*TASK REQUIREMENTS*
Your reply must contain exactly the lines running from the one with "This screenshot has width=948, height=560." to the last line of the entries below, both included, and no other lines.

*PROVIDED DATA*
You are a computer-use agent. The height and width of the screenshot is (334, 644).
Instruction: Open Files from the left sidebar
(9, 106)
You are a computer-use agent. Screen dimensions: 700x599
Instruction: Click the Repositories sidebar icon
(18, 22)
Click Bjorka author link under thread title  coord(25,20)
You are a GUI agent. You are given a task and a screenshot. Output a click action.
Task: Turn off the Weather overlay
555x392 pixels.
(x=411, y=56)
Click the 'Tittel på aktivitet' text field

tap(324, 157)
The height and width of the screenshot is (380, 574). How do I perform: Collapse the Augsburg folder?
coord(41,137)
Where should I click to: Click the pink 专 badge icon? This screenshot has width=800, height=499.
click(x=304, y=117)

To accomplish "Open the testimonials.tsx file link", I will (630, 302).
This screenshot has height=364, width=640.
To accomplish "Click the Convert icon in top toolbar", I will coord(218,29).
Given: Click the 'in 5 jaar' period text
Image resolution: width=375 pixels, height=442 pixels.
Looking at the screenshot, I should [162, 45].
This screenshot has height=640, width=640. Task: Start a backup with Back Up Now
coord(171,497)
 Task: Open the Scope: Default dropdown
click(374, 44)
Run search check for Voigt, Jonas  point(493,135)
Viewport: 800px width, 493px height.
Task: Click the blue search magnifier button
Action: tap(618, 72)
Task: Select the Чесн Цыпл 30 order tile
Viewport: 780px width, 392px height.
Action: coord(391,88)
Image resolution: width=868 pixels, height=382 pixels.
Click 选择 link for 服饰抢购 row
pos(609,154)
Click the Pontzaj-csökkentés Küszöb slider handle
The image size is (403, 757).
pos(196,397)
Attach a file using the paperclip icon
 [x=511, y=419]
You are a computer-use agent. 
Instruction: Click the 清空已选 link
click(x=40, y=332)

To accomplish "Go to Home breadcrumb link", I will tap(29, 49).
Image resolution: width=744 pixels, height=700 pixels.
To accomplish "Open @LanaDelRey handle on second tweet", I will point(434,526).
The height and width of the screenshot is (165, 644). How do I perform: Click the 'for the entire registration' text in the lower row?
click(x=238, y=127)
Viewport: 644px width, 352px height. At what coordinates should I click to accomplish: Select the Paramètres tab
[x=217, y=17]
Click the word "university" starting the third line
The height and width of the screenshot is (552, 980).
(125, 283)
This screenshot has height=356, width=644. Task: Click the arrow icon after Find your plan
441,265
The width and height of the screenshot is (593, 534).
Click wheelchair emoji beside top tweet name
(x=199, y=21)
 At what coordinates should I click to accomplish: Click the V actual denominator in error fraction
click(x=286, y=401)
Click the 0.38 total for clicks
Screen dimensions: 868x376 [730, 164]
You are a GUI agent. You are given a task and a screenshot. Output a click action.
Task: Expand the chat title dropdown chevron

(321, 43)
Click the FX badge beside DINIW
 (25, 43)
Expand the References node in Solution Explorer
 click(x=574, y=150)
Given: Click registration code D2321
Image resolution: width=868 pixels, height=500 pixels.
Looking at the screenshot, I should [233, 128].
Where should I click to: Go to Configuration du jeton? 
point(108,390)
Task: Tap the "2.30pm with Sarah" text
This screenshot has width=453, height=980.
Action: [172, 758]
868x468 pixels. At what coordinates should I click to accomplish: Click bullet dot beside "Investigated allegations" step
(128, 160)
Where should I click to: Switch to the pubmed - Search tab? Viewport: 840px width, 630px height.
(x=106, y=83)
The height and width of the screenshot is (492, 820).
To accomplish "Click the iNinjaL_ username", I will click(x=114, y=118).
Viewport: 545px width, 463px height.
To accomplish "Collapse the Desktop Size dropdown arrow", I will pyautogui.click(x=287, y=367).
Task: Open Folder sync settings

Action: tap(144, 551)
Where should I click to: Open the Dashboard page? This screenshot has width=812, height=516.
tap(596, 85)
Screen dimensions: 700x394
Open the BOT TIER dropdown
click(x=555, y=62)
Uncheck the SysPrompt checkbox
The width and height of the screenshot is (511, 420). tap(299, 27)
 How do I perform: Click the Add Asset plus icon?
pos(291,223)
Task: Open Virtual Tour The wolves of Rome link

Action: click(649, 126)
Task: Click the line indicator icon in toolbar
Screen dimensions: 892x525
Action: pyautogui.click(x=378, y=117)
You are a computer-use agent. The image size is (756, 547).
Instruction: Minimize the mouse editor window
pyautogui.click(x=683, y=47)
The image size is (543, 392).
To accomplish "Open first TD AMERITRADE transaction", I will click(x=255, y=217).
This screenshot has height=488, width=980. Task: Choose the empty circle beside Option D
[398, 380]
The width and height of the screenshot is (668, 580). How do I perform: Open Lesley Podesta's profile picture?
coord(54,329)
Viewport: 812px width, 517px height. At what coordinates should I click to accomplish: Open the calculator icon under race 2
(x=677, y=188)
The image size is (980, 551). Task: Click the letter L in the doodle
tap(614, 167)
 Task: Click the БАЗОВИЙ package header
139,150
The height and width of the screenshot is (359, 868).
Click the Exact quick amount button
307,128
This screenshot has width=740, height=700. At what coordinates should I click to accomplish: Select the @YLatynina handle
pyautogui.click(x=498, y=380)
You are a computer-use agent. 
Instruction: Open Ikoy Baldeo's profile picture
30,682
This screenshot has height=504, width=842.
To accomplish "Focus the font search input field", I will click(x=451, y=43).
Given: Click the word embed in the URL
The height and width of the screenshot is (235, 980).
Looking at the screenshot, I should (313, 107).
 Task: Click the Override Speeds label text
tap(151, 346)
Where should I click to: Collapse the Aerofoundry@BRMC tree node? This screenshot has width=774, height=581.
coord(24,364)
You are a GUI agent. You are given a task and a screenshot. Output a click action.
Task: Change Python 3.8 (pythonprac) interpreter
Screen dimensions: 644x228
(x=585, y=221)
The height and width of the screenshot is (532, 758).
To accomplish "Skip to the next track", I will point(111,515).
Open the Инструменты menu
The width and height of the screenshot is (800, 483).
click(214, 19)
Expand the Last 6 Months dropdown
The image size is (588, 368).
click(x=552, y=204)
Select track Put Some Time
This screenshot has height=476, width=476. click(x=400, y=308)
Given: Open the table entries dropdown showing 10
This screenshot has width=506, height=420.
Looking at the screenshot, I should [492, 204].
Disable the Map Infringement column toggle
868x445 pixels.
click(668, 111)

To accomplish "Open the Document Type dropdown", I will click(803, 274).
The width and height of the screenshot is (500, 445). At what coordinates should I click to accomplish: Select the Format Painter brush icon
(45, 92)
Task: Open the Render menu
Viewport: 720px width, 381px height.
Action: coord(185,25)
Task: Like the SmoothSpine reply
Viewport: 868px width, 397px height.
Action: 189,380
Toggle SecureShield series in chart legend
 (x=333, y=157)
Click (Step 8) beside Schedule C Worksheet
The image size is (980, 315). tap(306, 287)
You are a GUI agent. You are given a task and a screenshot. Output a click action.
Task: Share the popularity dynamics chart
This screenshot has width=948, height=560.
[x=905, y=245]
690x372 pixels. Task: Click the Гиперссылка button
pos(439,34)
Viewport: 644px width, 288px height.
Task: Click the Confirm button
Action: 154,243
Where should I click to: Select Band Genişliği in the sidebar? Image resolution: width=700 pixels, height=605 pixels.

*ANSWER SPACE*
This screenshot has width=948, height=560.
[x=905, y=245]
690x372 pixels. Task: Click the Гиперссылка button
pos(439,34)
Viewport: 644px width, 288px height.
Task: Click the Confirm button
Action: 154,243
Where should I click to: Select Band Genişliği in the sidebar? Image resolution: width=700 pixels, height=605 pixels.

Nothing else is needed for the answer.